USING FORECASTS TO PREVENT CASH FLOW ISSUES
In the last two weeks we’ve looked at how to improve the flow of cash into your business as a method to cope with poor cash flow, however, we see the most important part of cash flow management as the ability to see the problem before it occurs.
STOP REACTING, START PREDICTING
Forecasting is often seen by small businesses as a task only required when looking to raise funds. However, a good forecast (or budget) is vital to help business leaders spot when things aren’t going as well as they should. Using cloud accounting solutions, combined with a well considered forecast, enables them to spot any issues in real time.
We also believe the process of producing a forecast, focuses the mind on how the business is running and how it can be improved. I love running through this process with clients as they always have a ‘eureka’ moment, be it small or large, that either helps better understand the business or find a new idea or angle to maximise performance.
Here are our 9 steps to producing your first forecast:
1. Don’t wait!
Wherever you are at in your business cycle, if you don’t have a forecast, make one now. It will give you a better understanding of your business and allow you time to see opportunities and threats you hadn’t seen before.
2. Pick a tool to use
Our favourite for small businesses is CrunchBoards. It has an excellent interface that allows for quick production of your first forecast and also provides powerful options to really build in detail as you go. Unlike many other cloud options it provides 3 way forecasting (Profit & Loss, Cash Flow and Balance Sheet).
3. Keep it simple (at least at the start)
There’s no doubt detail is key to getting a really accurate forecast. Having detail behind the headline numbers is also useful in the future, when trying to analyse where/how you varied from your forecast. However, I’ve seen too many businesses abandon forecasts because they’ve become too bogged down in complex calculations, keep it simple and build in detail over time.
4. Start with revenue
Costs tend to be the easier part, so start with revenue. There are a number of techniques to use but as above, start simple. If you have trading history already, use that. Look for trends in growth that can help you forecast. Don’t forget seasonality, it can make a huge difference when forecasting for cash flow. We’ve helped a number of businesses who had plentiful profits over a financial year but always seemed to struggle for cash at certain times of year, sound familiar? If your accounts are already in Xero, CrunchBoards can produce an initial forecast based on the trading history you have, which you can then edit and build upon.

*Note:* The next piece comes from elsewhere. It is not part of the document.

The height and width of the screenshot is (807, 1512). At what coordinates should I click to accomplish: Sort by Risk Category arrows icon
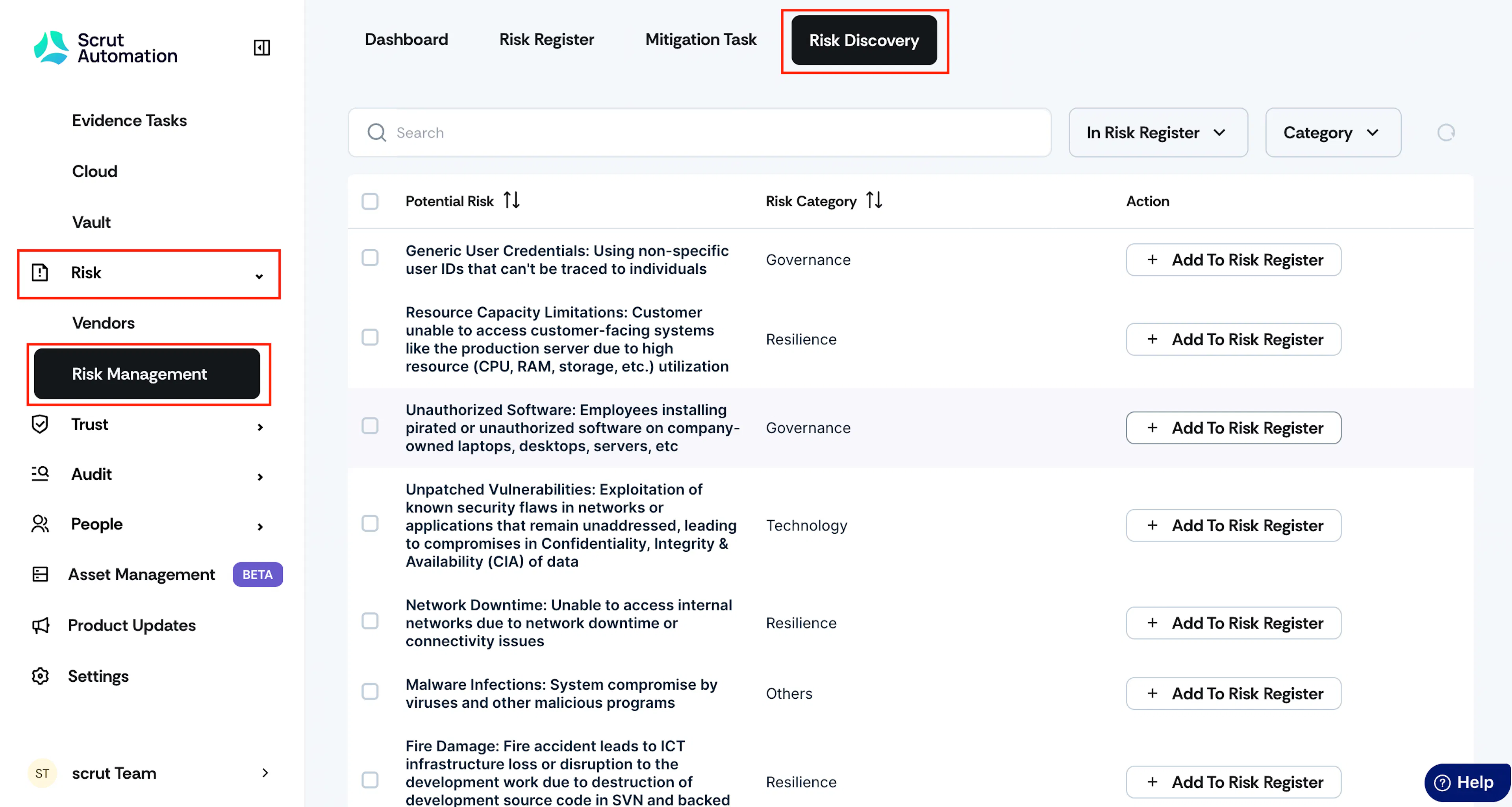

5. Consider costs needed to realise your sales forecasts
Do you have any costs that increase with the volume of sales or personnel. The increase in use of cloud solutions tends to reduce upfront costs for businesses but increases variable costs. For example, the increasing use of hosting solutions like AWS rather than traditional data centres, means costs usually increase with increasing sales. Operation software such as cloud CRM solutions may have a cost per user that will increase as you hire more staff. Take some time to consider how your forecast would impact these costs.
6. Don’t forget the one-off costs
If your plan for domination of your market includes rapid growth, consider the incidental one-off costs that might be associated. Have you doubled your staff head count, if so, have you included recruitment costs?
So you’ve completed your forecast, definitely time for a cup of tea but not quite time to rest yet. Time to analyse your forecast, look for the trends, where are the pinch points and how can you look to protect against them?
Remember to review your performance against your budget on a regular basis. CrunchBoards is excellent at this, it allows you to highlight and examine differences against expected performance. Don’t forget to make notes on what you find.
Create a new forecast every year. Use CrunchBoards to roll over your previous forecast or use your actual data as a starting point. Use the notes you’ve made on the variances you witnessed to improve your budget each time. Each year try to add a little more detail to improve accuracy.
If you’re still struggling to get your forecast finished or understand why it doesn’t seem accurate, hire someone. Running a business is time consuming and it can be hard to see what’s missing when you’re too involved in the day to day. Being guided by someone experienced in forecasts, who understands how to work with the detail and knows the questions to ask to tease out the key information, can be a real relief. Make sure they can also help you set up a system to monitor performance against the forecast so it’s not a wasted exercise and if they don’t recommend CrunchBoards, ask them why!